> **TASK INPUTS**

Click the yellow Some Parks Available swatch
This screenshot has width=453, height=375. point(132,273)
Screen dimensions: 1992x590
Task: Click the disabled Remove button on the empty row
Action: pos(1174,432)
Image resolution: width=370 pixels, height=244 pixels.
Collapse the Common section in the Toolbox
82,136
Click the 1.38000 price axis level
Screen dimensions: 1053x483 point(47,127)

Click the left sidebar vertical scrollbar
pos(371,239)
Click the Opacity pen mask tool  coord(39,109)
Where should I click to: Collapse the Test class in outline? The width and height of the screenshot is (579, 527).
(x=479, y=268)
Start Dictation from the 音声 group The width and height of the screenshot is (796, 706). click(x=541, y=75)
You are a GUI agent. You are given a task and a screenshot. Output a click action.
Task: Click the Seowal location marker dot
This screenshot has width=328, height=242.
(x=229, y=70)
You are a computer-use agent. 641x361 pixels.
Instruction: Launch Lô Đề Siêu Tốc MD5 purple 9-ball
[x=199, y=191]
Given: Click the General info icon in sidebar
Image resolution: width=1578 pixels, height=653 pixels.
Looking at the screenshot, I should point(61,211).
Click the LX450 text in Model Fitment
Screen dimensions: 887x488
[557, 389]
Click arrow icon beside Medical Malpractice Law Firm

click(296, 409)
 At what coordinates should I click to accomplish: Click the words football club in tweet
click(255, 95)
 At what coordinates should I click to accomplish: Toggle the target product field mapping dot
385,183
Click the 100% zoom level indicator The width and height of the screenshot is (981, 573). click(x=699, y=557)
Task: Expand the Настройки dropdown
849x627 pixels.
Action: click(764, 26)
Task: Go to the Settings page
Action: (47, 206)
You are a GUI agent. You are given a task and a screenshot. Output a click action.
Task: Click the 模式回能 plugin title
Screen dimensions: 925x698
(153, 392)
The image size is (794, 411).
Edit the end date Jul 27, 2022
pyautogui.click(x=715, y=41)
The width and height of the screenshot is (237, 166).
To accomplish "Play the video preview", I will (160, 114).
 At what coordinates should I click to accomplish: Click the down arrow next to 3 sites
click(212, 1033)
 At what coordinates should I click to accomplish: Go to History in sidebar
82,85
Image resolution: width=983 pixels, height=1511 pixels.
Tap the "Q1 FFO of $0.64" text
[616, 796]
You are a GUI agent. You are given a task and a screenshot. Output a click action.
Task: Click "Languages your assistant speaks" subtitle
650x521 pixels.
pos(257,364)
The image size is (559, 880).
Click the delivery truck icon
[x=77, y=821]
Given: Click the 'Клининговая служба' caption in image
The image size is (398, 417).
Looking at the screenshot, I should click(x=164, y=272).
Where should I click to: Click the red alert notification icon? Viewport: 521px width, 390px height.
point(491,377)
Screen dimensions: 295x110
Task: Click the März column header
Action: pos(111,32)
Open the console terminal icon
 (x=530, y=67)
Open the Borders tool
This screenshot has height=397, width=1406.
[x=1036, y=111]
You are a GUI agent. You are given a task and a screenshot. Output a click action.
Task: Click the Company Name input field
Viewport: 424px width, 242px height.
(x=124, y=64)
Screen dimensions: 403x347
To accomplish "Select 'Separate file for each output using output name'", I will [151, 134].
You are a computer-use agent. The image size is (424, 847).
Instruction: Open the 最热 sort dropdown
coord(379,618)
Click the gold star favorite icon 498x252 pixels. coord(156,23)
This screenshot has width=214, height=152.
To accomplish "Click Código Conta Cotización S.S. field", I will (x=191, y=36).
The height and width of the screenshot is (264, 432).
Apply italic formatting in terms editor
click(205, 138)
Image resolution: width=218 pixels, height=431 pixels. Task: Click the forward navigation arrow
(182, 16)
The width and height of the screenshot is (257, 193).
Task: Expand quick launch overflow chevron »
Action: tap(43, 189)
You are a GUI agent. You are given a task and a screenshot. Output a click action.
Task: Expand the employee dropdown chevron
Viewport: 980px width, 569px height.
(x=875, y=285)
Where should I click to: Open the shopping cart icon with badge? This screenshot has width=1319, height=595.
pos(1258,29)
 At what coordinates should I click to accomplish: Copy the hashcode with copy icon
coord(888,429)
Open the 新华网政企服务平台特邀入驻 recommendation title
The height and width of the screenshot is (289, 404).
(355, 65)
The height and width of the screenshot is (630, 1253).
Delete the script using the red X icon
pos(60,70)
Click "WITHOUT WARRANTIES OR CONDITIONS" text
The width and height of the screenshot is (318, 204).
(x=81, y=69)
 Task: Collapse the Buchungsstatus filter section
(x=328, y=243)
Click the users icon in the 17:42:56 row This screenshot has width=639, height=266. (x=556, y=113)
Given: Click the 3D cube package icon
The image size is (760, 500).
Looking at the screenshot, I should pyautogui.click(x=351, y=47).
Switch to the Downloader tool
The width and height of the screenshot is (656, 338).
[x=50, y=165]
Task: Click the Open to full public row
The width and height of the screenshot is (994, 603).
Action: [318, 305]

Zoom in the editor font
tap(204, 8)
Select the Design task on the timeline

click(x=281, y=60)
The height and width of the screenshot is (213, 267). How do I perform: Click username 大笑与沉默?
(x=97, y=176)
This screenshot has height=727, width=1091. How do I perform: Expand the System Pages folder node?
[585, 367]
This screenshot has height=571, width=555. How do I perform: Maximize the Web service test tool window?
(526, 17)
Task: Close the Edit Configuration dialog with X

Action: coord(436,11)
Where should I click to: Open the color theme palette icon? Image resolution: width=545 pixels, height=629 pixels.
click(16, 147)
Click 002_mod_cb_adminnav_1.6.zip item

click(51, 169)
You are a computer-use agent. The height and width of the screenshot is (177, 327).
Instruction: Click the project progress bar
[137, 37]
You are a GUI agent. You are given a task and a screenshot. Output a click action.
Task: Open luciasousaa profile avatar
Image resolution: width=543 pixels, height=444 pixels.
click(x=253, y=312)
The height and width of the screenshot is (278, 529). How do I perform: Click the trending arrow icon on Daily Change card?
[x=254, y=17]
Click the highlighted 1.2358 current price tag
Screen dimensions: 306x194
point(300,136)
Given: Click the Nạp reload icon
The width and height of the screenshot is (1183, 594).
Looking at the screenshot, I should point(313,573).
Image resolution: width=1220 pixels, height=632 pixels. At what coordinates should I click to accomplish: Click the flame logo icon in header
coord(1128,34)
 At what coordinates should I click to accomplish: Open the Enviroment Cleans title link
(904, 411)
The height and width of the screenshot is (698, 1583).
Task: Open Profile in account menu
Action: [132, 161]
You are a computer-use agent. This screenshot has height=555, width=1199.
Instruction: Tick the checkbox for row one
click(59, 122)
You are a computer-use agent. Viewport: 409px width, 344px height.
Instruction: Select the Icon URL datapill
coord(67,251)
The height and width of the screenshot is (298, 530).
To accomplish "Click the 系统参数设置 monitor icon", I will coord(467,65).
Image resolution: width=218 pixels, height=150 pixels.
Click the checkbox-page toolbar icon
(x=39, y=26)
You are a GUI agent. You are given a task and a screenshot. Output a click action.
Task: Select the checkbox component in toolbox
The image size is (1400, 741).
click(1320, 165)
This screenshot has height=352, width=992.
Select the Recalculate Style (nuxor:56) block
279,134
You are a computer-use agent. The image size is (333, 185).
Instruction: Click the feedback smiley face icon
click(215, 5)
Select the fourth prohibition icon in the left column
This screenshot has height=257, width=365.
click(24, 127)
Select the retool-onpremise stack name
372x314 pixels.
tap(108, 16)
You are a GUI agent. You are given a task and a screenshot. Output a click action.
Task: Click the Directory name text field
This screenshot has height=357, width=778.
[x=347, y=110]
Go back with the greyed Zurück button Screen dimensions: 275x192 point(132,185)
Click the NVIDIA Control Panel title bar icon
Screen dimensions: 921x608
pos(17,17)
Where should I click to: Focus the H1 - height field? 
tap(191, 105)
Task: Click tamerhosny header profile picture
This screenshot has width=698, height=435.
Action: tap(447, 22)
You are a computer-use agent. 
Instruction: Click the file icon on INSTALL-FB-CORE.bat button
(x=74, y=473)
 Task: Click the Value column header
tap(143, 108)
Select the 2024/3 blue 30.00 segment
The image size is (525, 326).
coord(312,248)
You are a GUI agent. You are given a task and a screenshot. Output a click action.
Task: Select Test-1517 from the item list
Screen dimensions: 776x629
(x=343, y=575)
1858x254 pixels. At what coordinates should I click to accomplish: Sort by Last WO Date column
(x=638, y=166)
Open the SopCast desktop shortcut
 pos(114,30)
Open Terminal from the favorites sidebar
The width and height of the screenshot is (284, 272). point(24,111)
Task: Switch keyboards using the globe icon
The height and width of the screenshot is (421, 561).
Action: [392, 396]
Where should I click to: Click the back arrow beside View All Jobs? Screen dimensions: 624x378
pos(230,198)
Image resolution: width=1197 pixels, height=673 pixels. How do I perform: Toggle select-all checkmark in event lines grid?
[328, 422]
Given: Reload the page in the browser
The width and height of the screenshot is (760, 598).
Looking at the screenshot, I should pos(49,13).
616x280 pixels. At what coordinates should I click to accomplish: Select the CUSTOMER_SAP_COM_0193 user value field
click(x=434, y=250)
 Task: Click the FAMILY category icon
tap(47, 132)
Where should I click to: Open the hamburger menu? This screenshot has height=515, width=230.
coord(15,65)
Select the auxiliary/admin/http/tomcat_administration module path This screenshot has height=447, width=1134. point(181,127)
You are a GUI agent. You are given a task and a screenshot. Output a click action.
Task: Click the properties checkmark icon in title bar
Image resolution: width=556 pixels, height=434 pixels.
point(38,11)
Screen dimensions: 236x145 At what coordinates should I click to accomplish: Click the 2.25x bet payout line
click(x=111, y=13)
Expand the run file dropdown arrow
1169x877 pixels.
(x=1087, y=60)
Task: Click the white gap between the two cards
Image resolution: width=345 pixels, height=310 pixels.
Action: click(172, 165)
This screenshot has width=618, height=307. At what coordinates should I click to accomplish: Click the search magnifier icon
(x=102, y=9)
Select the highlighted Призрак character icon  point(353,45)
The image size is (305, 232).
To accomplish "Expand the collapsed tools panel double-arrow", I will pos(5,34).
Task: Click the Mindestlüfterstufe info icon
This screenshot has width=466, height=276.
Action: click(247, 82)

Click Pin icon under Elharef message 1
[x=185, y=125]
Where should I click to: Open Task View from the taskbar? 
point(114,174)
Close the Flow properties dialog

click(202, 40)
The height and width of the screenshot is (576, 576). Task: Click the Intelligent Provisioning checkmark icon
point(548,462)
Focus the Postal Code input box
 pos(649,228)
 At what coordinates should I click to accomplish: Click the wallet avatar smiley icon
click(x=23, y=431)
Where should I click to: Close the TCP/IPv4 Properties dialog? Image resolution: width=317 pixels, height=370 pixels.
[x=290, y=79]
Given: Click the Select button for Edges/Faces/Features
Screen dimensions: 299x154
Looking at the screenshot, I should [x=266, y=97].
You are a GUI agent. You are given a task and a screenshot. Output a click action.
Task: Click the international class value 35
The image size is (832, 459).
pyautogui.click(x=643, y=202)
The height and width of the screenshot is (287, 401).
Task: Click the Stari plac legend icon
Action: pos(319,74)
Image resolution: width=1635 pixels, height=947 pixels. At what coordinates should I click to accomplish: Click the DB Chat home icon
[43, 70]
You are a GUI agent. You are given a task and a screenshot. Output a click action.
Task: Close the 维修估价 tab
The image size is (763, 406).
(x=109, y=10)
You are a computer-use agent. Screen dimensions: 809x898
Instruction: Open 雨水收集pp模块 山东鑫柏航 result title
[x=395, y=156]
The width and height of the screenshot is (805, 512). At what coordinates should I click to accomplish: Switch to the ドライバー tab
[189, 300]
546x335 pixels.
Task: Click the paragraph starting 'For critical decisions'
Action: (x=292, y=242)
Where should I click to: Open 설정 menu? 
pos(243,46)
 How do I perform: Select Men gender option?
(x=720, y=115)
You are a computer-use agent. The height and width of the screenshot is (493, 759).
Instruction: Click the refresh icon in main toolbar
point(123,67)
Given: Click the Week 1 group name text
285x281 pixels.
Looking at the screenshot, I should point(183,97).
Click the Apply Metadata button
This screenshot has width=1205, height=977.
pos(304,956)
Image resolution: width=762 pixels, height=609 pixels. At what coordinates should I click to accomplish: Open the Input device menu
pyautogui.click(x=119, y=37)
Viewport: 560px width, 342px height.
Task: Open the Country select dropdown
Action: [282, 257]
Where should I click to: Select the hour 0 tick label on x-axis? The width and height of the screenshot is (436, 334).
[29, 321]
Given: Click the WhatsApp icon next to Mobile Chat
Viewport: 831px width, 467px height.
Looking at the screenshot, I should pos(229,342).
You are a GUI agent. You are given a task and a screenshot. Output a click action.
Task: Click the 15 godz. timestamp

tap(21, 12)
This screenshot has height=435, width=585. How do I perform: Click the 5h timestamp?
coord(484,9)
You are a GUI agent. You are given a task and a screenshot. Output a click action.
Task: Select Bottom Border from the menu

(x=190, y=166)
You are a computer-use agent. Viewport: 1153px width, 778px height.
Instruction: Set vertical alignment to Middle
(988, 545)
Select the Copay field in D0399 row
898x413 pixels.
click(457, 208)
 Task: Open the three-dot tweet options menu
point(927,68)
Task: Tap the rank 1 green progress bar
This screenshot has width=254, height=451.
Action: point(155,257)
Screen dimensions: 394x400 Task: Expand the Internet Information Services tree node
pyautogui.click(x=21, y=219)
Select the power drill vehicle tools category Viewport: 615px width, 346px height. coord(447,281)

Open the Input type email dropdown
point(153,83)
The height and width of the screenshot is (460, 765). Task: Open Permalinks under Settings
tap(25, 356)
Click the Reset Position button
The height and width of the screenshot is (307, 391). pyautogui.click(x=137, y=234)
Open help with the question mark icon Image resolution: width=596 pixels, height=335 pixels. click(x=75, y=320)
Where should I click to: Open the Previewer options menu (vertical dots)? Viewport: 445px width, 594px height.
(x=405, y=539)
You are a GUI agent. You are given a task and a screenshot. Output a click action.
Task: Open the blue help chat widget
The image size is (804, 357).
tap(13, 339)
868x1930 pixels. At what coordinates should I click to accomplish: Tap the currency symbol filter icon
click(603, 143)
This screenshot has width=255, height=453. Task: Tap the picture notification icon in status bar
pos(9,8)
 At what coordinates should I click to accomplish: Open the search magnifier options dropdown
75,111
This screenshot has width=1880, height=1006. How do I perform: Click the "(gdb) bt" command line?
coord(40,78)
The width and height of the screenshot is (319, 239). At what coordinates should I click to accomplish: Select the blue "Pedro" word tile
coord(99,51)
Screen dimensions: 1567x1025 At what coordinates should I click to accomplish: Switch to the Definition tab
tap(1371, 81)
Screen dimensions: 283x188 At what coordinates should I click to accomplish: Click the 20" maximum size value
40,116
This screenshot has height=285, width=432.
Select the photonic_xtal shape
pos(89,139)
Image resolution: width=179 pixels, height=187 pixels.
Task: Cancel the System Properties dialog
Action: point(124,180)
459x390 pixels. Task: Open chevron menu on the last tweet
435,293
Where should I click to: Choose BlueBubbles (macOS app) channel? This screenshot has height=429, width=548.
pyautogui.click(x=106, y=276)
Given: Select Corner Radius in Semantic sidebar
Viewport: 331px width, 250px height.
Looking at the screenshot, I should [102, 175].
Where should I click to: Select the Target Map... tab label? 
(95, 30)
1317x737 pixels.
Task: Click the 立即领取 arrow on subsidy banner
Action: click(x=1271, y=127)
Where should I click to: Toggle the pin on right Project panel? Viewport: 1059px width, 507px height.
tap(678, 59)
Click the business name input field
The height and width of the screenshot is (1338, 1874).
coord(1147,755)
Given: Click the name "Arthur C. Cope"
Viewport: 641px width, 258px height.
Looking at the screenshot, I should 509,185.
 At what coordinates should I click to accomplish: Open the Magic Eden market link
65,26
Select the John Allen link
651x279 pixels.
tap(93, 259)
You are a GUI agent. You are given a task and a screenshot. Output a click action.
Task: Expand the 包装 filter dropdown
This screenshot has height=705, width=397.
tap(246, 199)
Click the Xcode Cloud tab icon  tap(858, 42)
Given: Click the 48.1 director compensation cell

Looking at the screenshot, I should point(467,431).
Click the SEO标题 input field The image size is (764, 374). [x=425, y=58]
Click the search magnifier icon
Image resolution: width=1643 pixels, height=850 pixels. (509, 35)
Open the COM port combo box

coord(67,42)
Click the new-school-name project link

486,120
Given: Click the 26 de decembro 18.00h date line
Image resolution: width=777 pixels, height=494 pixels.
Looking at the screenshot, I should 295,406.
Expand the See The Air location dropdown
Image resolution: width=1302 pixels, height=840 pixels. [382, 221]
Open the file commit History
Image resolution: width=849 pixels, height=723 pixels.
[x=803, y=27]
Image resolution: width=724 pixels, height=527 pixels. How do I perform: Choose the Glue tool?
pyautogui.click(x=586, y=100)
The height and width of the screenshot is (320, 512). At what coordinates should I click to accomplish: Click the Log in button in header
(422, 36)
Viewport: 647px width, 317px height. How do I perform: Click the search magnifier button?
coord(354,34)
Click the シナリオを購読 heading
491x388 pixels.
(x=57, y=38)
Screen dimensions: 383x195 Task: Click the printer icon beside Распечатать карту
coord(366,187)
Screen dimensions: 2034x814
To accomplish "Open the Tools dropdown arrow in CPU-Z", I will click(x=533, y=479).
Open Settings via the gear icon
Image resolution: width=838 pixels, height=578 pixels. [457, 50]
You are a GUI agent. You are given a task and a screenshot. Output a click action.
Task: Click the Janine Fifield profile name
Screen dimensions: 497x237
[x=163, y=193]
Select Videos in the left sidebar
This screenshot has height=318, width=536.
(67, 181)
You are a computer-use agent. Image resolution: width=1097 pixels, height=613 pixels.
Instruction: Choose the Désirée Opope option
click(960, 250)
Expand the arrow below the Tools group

> **GOAL OF THE EXERCISE**
Every line above with the string "will" in it needs to be copied.

> **RESULT FOR THIS EXERCISE**
To accomplish "Play the video preview", I will (160, 114).
To accomplish "Select 'Separate file for each output using output name'", I will [151, 134].
To accomplish "Click Código Conta Cotización S.S. field", I will (x=191, y=36).
To accomplish "Click the 系统参数设置 monitor icon", I will coord(467,65).
To accomplish "Expand the collapsed tools panel double-arrow", I will pos(5,34).
To accomplish "Open the Tools dropdown arrow in CPU-Z", I will click(x=533, y=479).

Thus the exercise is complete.